*Exercise materials*
━━━━━━━━━━━━━━━━

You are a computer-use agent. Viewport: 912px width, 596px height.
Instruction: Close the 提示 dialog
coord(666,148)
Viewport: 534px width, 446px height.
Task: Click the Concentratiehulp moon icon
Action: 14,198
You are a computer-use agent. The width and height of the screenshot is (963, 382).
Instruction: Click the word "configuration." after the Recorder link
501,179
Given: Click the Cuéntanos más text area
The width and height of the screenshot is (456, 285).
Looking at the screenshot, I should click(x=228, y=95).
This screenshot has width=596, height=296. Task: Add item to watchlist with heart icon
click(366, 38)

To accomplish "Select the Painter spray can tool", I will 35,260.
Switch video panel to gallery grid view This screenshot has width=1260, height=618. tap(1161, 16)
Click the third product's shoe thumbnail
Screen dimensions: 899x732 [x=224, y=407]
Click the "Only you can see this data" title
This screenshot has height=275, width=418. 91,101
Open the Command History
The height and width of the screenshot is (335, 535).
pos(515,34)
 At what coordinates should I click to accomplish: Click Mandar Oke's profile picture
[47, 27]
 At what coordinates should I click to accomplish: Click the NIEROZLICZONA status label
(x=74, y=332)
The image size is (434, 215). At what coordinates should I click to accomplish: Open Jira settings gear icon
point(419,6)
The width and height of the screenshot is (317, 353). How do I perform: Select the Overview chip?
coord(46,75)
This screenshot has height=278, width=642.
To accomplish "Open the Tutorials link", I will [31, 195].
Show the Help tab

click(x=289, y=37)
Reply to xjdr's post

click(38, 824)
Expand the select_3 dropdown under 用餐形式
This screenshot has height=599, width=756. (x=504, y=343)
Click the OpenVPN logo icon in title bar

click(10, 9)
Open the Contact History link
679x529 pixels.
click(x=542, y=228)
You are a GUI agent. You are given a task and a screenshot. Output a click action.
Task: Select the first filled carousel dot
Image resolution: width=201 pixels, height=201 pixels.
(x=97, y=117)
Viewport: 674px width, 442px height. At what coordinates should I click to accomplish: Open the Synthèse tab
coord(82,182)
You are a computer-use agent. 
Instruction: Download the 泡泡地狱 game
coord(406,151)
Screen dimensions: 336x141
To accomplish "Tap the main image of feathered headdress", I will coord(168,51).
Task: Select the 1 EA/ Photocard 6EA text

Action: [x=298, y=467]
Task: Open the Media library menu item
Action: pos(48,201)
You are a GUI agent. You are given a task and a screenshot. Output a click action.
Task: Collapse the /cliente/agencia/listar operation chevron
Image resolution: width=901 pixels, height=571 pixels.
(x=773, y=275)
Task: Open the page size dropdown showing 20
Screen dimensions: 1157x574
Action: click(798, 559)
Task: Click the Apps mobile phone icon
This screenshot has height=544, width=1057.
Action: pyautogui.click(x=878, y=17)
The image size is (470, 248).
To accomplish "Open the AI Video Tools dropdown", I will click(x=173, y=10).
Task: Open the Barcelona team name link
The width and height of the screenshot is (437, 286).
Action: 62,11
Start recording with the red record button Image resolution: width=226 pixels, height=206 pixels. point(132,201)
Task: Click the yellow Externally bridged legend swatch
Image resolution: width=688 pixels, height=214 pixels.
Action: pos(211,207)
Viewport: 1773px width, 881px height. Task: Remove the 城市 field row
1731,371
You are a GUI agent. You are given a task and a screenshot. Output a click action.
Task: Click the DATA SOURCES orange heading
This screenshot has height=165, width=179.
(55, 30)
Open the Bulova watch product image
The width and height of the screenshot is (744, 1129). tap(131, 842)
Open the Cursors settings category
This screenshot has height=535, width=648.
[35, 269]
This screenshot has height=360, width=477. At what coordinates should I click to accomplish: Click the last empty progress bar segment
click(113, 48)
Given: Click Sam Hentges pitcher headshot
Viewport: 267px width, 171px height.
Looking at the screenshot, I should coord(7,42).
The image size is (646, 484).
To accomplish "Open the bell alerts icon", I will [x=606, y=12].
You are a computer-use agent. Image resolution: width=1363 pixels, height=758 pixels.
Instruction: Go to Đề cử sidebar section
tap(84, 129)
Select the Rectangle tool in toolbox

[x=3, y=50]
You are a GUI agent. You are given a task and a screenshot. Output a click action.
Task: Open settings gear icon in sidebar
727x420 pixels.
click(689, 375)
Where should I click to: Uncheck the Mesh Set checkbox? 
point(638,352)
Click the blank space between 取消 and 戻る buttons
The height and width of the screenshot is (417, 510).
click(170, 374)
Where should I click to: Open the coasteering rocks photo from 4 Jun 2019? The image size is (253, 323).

━━━━━━━━━━━━━━━━

*Task to complete*
Without altering anything, print all of the data again.

*Solution to this task*
You are a computer-use agent. Viewport: 912px width, 596px height.
Instruction: Close the 提示 dialog
coord(666,148)
Viewport: 534px width, 446px height.
Task: Click the Concentratiehulp moon icon
Action: 14,198
You are a computer-use agent. The width and height of the screenshot is (963, 382).
Instruction: Click the word "configuration." after the Recorder link
501,179
Given: Click the Cuéntanos más text area
The width and height of the screenshot is (456, 285).
Looking at the screenshot, I should click(x=228, y=95).
This screenshot has width=596, height=296. Task: Add item to watchlist with heart icon
click(366, 38)

To accomplish "Select the Painter spray can tool", I will 35,260.
Switch video panel to gallery grid view This screenshot has width=1260, height=618. tap(1161, 16)
Click the third product's shoe thumbnail
Screen dimensions: 899x732 [x=224, y=407]
Click the "Only you can see this data" title
This screenshot has height=275, width=418. 91,101
Open the Command History
The height and width of the screenshot is (335, 535).
pos(515,34)
 At what coordinates should I click to accomplish: Click Mandar Oke's profile picture
[47, 27]
 At what coordinates should I click to accomplish: Click the NIEROZLICZONA status label
(x=74, y=332)
The image size is (434, 215). At what coordinates should I click to accomplish: Open Jira settings gear icon
point(419,6)
The width and height of the screenshot is (317, 353). How do I perform: Select the Overview chip?
coord(46,75)
This screenshot has height=278, width=642.
To accomplish "Open the Tutorials link", I will [31, 195].
Show the Help tab

click(x=289, y=37)
Reply to xjdr's post

click(38, 824)
Expand the select_3 dropdown under 用餐形式
This screenshot has height=599, width=756. (x=504, y=343)
Click the OpenVPN logo icon in title bar

click(10, 9)
Open the Contact History link
679x529 pixels.
click(x=542, y=228)
You are a GUI agent. You are given a task and a screenshot. Output a click action.
Task: Select the first filled carousel dot
Image resolution: width=201 pixels, height=201 pixels.
(x=97, y=117)
Viewport: 674px width, 442px height. At what coordinates should I click to accomplish: Open the Synthèse tab
coord(82,182)
You are a computer-use agent. 
Instruction: Download the 泡泡地狱 game
coord(406,151)
Screen dimensions: 336x141
To accomplish "Tap the main image of feathered headdress", I will coord(168,51).
Task: Select the 1 EA/ Photocard 6EA text

Action: [x=298, y=467]
Task: Open the Media library menu item
Action: pos(48,201)
You are a GUI agent. You are given a task and a screenshot. Output a click action.
Task: Collapse the /cliente/agencia/listar operation chevron
Image resolution: width=901 pixels, height=571 pixels.
(x=773, y=275)
Task: Open the page size dropdown showing 20
Screen dimensions: 1157x574
Action: click(798, 559)
Task: Click the Apps mobile phone icon
This screenshot has height=544, width=1057.
Action: pyautogui.click(x=878, y=17)
The image size is (470, 248).
To accomplish "Open the AI Video Tools dropdown", I will click(x=173, y=10).
Task: Open the Barcelona team name link
The width and height of the screenshot is (437, 286).
Action: 62,11
Start recording with the red record button Image resolution: width=226 pixels, height=206 pixels. point(132,201)
Task: Click the yellow Externally bridged legend swatch
Image resolution: width=688 pixels, height=214 pixels.
Action: pos(211,207)
Viewport: 1773px width, 881px height. Task: Remove the 城市 field row
1731,371
You are a GUI agent. You are given a task and a screenshot. Output a click action.
Task: Click the DATA SOURCES orange heading
This screenshot has height=165, width=179.
(55, 30)
Open the Bulova watch product image
The width and height of the screenshot is (744, 1129). tap(131, 842)
Open the Cursors settings category
This screenshot has height=535, width=648.
[35, 269]
This screenshot has height=360, width=477. At what coordinates should I click to accomplish: Click the last empty progress bar segment
click(113, 48)
Given: Click Sam Hentges pitcher headshot
Viewport: 267px width, 171px height.
Looking at the screenshot, I should coord(7,42).
The image size is (646, 484).
To accomplish "Open the bell alerts icon", I will [x=606, y=12].
You are a computer-use agent. Image resolution: width=1363 pixels, height=758 pixels.
Instruction: Go to Đề cử sidebar section
tap(84, 129)
Select the Rectangle tool in toolbox

[x=3, y=50]
You are a GUI agent. You are given a task and a screenshot. Output a click action.
Task: Open settings gear icon in sidebar
727x420 pixels.
click(689, 375)
Where should I click to: Uncheck the Mesh Set checkbox? 
point(638,352)
Click the blank space between 取消 and 戻る buttons
The height and width of the screenshot is (417, 510).
click(170, 374)
Where should I click to: Open the coasteering rocks photo from 4 Jun 2019? The image size is (253, 323).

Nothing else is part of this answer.